DOCUMENT EXTRACT:
My motives for choosing this subject I will explain in a very few
words.
We have heard much of late about 'Muscular Christianity.' A clever
expression, spoken in jest by I know not whom, has been bandied
about the world, and supposed by many to represent some new ideal of
the Christian character.
For myself, I do not understand what it means. It may mean one of
two things. If it mean the first, it is a term somewhat
unnecessary, if not somewhat irreverent. If it mean the second, it
means something untrue and immoral.
Its first and better meaning may be simply a healthy and manful
Christianity, one which does not exalt the feminine virtues to the
exclusion of the masculine.
That certain forms of Christianity have committed this last fault
cannot be doubted. The tendency of Christianity, during the
patristic and the Middle Ages, was certainly in that direction.
Christians were persecuted and defenceless, and they betook
themselves to the only virtues which they had the opportunity of
practising--gentleness, patience, resignation, self-sacrifice, and
self-devotion--all that is loveliest in the ideal female character.

GIVEN TASK 1: Print the passage on Muscular Christianity from "That certain forms" down to "in that direction.".
GIVEN TASK 2: Decide whether each statement agrees with the passage on Muscular Christianity, answering yes or no and quoting the deciding words: (a) The writer understands what the expression "Muscular Christianity" means. (b) The writer knows who first used the expression. (c) Persecuted Christians turned to gentleness, patience, and resignation.

Stored items
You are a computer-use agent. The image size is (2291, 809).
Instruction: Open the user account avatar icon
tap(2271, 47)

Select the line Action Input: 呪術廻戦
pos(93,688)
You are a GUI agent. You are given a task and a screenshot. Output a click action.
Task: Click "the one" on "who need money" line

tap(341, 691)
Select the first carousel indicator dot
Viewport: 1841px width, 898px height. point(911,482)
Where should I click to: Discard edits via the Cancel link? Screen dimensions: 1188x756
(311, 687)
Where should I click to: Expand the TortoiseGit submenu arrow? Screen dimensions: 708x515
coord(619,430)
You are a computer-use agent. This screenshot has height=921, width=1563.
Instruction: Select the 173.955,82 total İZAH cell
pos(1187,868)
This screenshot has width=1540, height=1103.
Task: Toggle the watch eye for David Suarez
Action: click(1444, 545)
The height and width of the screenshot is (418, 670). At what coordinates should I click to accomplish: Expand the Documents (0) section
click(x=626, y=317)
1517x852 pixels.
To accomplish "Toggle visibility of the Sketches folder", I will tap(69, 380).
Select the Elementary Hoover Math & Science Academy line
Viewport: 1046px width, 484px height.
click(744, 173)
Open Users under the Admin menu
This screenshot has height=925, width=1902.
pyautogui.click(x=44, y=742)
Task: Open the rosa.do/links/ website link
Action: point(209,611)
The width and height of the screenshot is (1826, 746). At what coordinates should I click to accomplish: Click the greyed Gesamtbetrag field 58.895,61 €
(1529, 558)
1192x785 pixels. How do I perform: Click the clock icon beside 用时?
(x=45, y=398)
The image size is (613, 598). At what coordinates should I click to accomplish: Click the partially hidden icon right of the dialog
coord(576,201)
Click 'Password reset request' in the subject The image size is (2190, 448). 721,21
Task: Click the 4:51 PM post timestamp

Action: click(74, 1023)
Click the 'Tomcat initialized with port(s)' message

OUTPUT 1:
That certain forms of Christianity have committed this last fault
cannot be doubted. The tendency of Christianity, during the
patristic and the Middle Ages, was certainly in that direction.

OUTPUT 2:
(a) No: "For myself, I do not understand what it means."
(b) No: "spoken in jest by I know not whom"
(c) Yes: "Christians were persecuted and defenceless, and they betook themselves to the only virtues which they had the opportunity of practising--gentleness, patience, resignation, self-sacrifice, and self-devotion"